In order to find the residual mean deviance, R added the deviance at all 5 terminal nodes and then divided by (number of observations - number of terminal nodes). This is a very difficult number to interpret. The main thing to understand is that the smaller the residual mean deviance, the more “pure” the nodes are on average. Thus,

\[ Residual Mean Deviance = \frac{30.869}{70-5} = 0.4749\]

The residual mean deviance (RMD) is also used to compare two different tree models and how well they predict. The smaller the value of the residual mean deviance, the better the tree is at predicting on its own data. For example, if I have one tree model used to predict the sex of individual using one dataset and another tree model used to predict if an individual is at risk for diabetes using a different dataset, the residual mean deviance could be used to compare how well the models will predict on its own data. If the RMD of the first model is 0.4749 and the RMD of the second model is 0.5812, then we know that the first model is better at making predictions.

The final output given by the classification tree summary is the misclassification error rate. The performance of a model is measured in terms of its misclassification error rate: percentage of incorrectly classified instances in the data set (Witten and Eibe, 2000). The lower the misclassification error rate, the higher the performance of the model. In other words, a lower misclassification rate means that a smaller number of objects are being misclassified and the model is making correct predictions.

As you can see from the example, classification trees are easy to interpret and fairly good predictions can be made from them. In this example, the misclassification error rate is about 11.4%. This means that 8 out of 70 observations were misclassified. However, the tree is looking at correct answers that were given. If this classification tree were given new data, the error rate would most likely be much worse.

Unfortunately, R has some round-off error. This is why the values calculated are slightly off from the summary.

The Need for Test Sets

A model should be able to be used to classify new data. Thus, it is important to have high model performance with new data. To have a model that performs well with new data it is important to divide the original data set into two new sets (training and test sets). The training set is used to build the model and the test set is new data that is used to measure the model’s performance by being treated as new data. The model made with the training data will be tried out on the “new” test data. When the original data set is separated into the training and test sets, the simplest partition is a two-way random partition, careful to avoid introducing any systematic differences. In other words, the training set can be created by randomly selecting a portion of the data and the test set is created with the remaining points, i.e. training set is made with 20% of the data and the remaining 80% makes up the test set.

Why not use all the data from the data set?
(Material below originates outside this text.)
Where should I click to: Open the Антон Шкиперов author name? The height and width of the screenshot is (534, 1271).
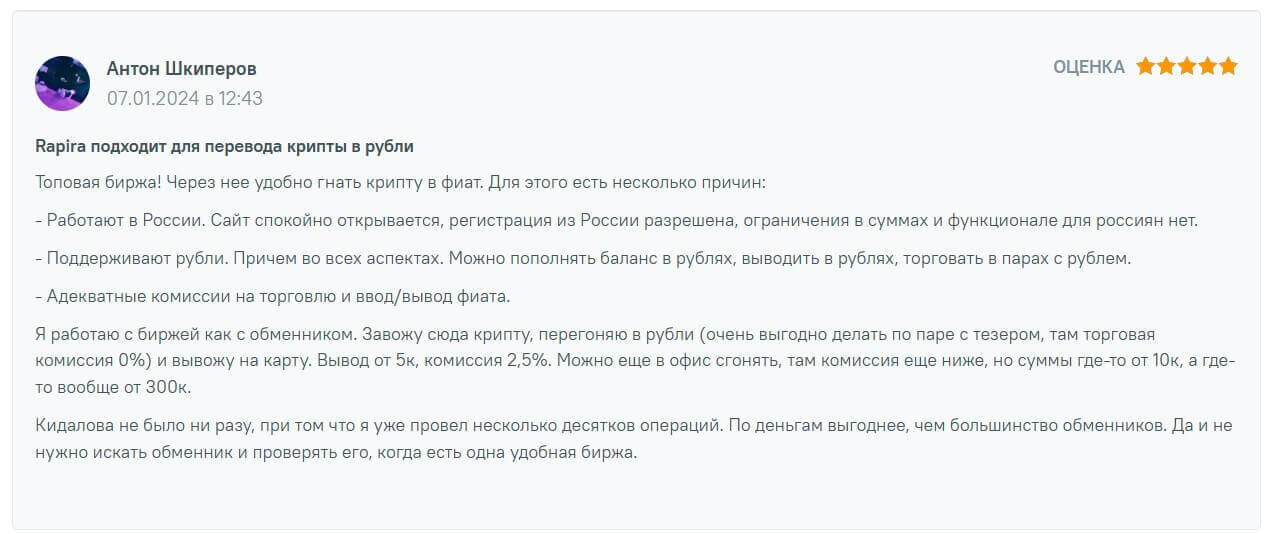point(181,69)
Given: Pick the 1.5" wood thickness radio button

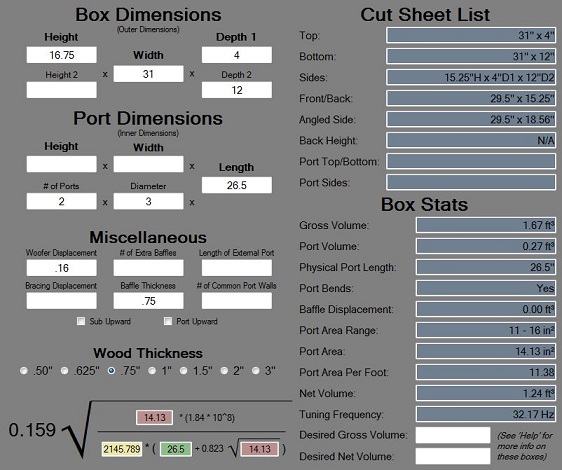Looking at the screenshot, I should [x=184, y=370].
Then more data will be available to make the model and the model will be more accurate, right? Actually, this is incorrect. The resubstitution error (error rate on the training set) is a bad predictor of performance on new data because the model was built to account for the training data. The best model for predicting is the dataset itself. So, if you take a given data instance and ask for it’s classification, you can look that instance up in the dataset and report the correct result every time. You are asking the model to make predictions to data that it has “seen” before- data that were used to create the model. Thus, to really know if the model would be a good predictor of the weight lift motion, it must be measured on the test data set (the data it has never “seen” before), not the training set.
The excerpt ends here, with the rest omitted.